Vários estudos elaborados quer por instituições do Governo, quer por estudiosos atestam que Angola possui uma extensa e complexa rede hidrográfica com 47 bacias principais, tendo, praticamente, todos os principais rios as suas nascentes no interior com excepção dos rios Zaire ou Congo, Zambeze e Chiluango.

O biólogo Carlos Andrade defende na sua obra sobre a gestão dos recursos hídricos nacionais que o país possui, de facto, consideráveis potencialidades hídricas quer superficiais, quer subterrâneas.

E destaca que a actual utilização da água em Angola assume, ainda, “reduzidas proporções, sendo que os esquemas de irrigação à grande escala não estão ainda desenvolvidos e o parque industrial só agora começa a ser restaurado”.

Este quadro, segundo o autor, deverá no médio e longo prazos aumentar consideravelmente a procura dos recursos hídricos, “sendo de extrema importância o estabelecimento de mecanismos que permitam uma gestão integrada”, de forma a salvaguardar a sua utilização sustentável a longo prazo”.

A procura pela água já começa a atingir níveis alarmantes em alguns pontos do país, nomeadamente no Sul, onde a escassez é cada vez mais frequente devido, sobretudo, ao fenómeno da seca. Recentemente, o Escritório das Nações Unidas para a Coordenação de Assuntos Humanitários (UNOCHA) alertou a existência de 700 mil pessoas em risco de vida devido à falta de água potável no Sul de Angola.

A organização sublinhou, na altura, que uma das causas, que começa a ser frequente na região, é a inoperacionalidade de um terço de todos os pontos de água potável nas zonas mais afectadas pela seca.

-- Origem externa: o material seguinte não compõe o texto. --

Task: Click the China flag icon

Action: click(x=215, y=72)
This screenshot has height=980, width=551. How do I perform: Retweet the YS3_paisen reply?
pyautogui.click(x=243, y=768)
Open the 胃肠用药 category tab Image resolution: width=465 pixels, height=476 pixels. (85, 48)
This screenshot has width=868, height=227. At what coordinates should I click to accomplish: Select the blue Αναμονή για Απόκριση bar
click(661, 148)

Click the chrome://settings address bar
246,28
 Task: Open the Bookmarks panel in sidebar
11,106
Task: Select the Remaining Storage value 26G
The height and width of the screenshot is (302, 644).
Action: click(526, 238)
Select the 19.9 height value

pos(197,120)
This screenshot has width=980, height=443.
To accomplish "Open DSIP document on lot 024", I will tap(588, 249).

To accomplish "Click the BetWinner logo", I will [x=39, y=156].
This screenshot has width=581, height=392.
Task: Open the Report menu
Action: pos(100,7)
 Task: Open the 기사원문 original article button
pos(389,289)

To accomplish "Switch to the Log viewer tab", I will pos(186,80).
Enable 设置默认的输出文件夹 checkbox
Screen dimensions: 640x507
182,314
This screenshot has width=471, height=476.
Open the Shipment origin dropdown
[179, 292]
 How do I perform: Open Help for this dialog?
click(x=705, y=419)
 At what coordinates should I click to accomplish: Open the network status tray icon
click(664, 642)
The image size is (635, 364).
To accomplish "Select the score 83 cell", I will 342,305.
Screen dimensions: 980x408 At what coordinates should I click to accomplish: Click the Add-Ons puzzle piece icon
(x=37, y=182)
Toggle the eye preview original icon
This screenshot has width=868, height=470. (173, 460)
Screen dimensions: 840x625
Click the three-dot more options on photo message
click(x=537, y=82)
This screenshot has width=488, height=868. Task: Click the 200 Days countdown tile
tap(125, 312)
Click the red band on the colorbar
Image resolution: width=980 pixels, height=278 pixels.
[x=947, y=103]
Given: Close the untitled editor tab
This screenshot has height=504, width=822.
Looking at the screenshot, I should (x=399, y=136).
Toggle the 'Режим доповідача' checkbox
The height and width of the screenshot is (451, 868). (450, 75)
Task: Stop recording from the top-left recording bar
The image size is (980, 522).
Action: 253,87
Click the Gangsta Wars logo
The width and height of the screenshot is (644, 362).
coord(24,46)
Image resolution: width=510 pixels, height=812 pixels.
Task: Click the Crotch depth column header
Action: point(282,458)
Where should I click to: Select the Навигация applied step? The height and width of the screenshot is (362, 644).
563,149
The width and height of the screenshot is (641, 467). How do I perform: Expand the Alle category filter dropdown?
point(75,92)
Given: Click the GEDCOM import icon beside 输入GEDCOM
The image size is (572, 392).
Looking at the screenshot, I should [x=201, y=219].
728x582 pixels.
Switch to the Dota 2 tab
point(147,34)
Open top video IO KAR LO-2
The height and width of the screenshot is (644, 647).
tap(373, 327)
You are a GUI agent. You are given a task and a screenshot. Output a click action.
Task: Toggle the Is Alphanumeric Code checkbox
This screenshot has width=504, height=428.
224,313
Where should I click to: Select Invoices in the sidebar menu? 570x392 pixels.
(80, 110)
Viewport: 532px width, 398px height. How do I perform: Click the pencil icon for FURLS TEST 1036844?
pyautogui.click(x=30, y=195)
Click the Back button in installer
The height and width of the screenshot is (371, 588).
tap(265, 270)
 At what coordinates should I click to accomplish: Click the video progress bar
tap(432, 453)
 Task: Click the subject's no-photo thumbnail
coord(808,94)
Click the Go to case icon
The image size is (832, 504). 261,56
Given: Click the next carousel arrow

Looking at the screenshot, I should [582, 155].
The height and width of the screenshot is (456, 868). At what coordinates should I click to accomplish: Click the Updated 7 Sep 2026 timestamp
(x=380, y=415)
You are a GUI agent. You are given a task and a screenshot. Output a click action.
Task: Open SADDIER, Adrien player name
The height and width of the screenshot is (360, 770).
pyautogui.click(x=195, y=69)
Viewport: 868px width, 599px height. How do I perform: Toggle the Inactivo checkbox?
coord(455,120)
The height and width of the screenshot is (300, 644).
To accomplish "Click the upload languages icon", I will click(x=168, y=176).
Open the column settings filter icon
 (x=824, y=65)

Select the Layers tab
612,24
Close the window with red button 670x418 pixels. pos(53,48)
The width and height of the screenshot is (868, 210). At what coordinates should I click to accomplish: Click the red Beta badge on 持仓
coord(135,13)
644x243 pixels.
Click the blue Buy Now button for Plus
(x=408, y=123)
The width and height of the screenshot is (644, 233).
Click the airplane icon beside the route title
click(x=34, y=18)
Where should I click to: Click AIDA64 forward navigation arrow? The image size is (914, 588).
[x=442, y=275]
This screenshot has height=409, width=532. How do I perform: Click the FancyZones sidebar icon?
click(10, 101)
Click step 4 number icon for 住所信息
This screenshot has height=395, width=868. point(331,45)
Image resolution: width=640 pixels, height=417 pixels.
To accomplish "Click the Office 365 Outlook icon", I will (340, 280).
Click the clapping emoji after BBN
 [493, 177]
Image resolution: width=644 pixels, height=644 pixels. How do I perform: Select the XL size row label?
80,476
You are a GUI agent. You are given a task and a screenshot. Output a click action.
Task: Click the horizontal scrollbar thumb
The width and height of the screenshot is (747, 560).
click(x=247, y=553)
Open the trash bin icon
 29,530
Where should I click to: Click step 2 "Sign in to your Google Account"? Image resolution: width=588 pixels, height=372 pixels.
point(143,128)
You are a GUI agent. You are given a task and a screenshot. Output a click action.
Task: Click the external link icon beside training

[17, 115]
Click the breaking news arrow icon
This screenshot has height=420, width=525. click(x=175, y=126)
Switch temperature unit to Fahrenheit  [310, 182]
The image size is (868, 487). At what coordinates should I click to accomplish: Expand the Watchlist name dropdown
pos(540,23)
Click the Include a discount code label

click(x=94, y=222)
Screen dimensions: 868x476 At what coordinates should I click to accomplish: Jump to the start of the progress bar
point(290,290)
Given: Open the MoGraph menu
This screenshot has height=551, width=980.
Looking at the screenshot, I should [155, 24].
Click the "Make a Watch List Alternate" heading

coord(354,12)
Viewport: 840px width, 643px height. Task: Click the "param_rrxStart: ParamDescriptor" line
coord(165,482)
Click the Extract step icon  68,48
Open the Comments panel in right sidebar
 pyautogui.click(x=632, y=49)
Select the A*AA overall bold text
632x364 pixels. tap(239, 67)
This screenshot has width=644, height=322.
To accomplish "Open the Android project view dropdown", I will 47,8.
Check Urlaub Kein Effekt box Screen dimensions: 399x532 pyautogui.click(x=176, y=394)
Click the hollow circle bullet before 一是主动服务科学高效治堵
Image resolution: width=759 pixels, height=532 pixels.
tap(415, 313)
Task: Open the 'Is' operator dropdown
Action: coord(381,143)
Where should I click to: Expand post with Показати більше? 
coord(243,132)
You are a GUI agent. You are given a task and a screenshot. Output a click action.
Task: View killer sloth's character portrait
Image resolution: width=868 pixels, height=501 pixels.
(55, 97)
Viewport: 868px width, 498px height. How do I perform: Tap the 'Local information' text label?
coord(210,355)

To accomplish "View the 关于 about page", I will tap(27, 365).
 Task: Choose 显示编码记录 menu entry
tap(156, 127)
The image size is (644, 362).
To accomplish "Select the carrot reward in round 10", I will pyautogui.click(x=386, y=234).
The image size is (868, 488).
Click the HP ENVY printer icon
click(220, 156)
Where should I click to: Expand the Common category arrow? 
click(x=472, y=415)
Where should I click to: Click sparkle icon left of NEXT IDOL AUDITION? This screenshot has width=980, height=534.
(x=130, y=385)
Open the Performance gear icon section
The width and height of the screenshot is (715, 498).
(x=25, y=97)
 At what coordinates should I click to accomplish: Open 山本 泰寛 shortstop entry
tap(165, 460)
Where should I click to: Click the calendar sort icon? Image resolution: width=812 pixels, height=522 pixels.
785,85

Um dos factores determinantes para a deterioração das condições de vida no sul, nomeadamente no Cunene, Kuando Kubango, partes da Huíla e do Namibe, é, segundo esta organização, o fenómeno meteorológico ‘El Niño’, que há vários anos é responsável pela seca que afecta o sul do continente africano, gerando extremas dificuldades alimentares em países como a Namíbia, Botsuana e África do Sul.

Em Novembro, circularam várias notícias dando conta que a estiagem que afectou os Gambos, na Huíla, provocou a transumância do gado, obrigando-o a deslocar-se algumas vezes mais de 50 quilómetros para encontrar pasto e água.

A situação chegou a causar conflitos entre pastores de gado que habitam a região devido à disputa da água, sendo que aquele cenário fez com que algumas zonas recebessem constantemente manadas de gado provenientes das províncias vizinhas do Cunene e do Namibe que também enfrentavam, na altura, a mesma situação, sobretudo em Xangongo e Curoca.